Merino explicó que los hábitos son conductas mecanizadas que el cerebro repite sin necesidad de pensarlos, lo que le permite ahorrar energía. «Los repetimos sin pensar, se convierten en conductas mecanizadas y eso hace que nuestro cerebro ahorre energía», señaló la especialista.
El primer paso, según Merino, es identificar qué hábito se quiere desarrollar y elegirlo conscientemente, como si se tratara de «sembrar una semillita». Puso como ejemplos frecuentes el deseo de tomar más agua, hacer más ejercicio, comer mejor, respetar horarios de comida o dormir más horas.
En su opinión, cada persona debe determinar en qué área de su vida quiere trabajar antes de comenzar.
El núcleo de su propuesta fue la técnica de anclar el nuevo hábito a una conducta ya instalada. «La mejor manera que se ha descubierto hasta ahora de desarrollar hábitos es siempre asociarlo a una conducta que ya esté instalada», afirmó Merino.

Como ejemplo concreto, sugirió que quien quiera tomar más agua puede hacerlo antes de cada mate, aprovechando que ese ritual ya forma parte de su rutina diaria.
Otro caso que mencionó fue el de incorporar frutas después de una comida principal o al momento del desayuno, que muchas personas ya tienen establecido.
La especialista también subrayó la importancia de que el nuevo hábito sea fácil de ejecutar al principio. Advirtió que ponerse metas demasiado ambiciosas desde el comienzo conspira contra el proceso, y recomendó definir con precisión el contexto de la acción: en qué lugar se hará, a qué hora, cuántas veces al día y cuánto tiempo se le dedicará.
Además, la nutricionista destacó como estrategia muy efectiva, respaldada por bibliografía especializada, dejar preparado ese contexto con anticipación. Si alguien planea salir a caminar, conviene dejar lista la ropa y el calzado de antemano, porque eso reduce el margen para que aparezcan excusas.
«Las excusas aparecen, al principio estamos motivados para los cambios y después se empieza a complicar, la motivación empieza a desaparecer», reconoció Merino.

Sobre el tiempo necesario para consolidar un hábito, la especialista aclaró que los plazos populares de 21 o 40 días no son precisos. «La que más se acerca es 60 días, pero depende de cada persona», indicó, y agregó que hay individuos que han desarrollado hábitos en apenas 18 días.

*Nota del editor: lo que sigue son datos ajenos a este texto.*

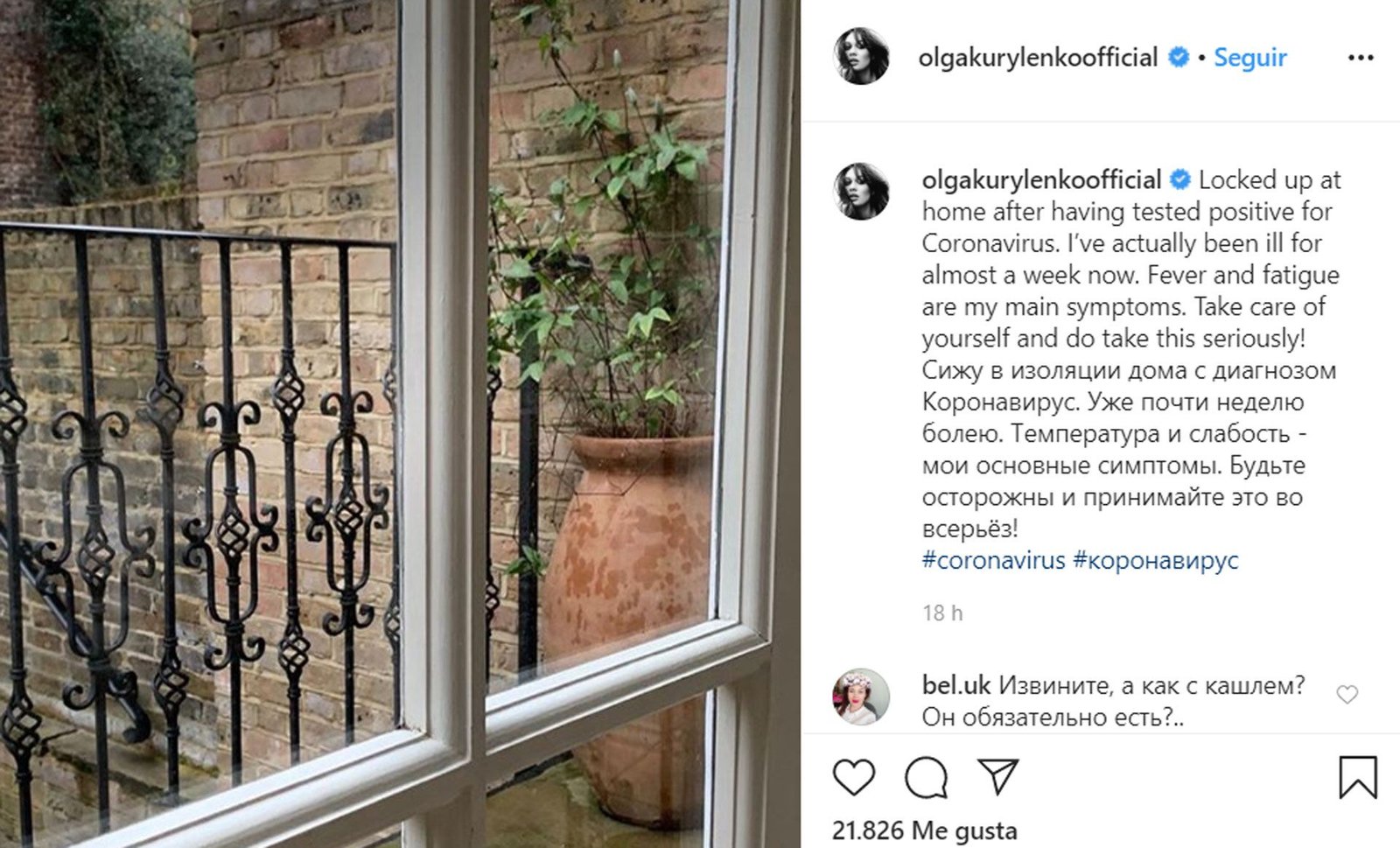
Task: Click the Seguir follow link
Action: pyautogui.click(x=1250, y=58)
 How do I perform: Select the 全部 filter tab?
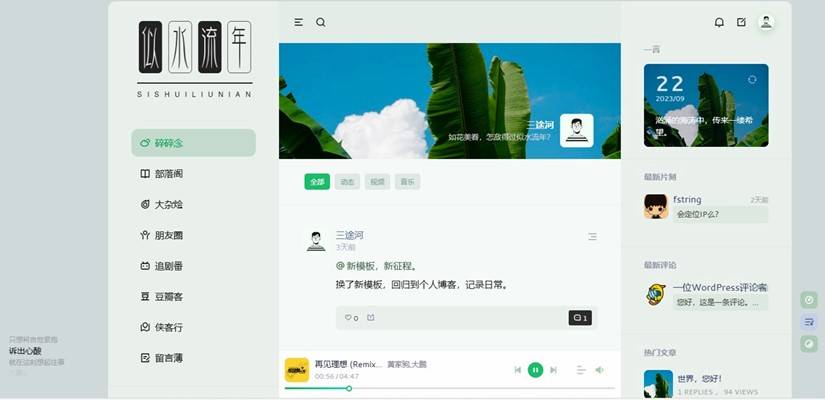[317, 182]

En su criterio, influyen la personalidad, la estructura cognitiva de cada uno y el nivel de atención que se le preste al proceso.
Merino también abordó el rol del mecanismo de recompensa en el anclaje del hábito. Aclaró que esa recompensa no debe asociarse necesariamente a la comida, sino a emociones positivas, como la satisfacción de tachar una tarea pendiente de la lista o la sensación de bienestar después de haber cumplido con la acción propuesta.
Por último, Merino aseguró que una vez que el hábito está instalado, mantenerlo resulta significativamente más sencillo. «Una vez que está instalado el hábito, les puedo asegurar que es mucho más fácil mantenerlo. Generarlo cuesta trabajo, después mantenerlo es mucho más sencillo», concluyó la especialista, quien instó a los presentes a definir con precisión qué hábito van a comenzar a desarrollar.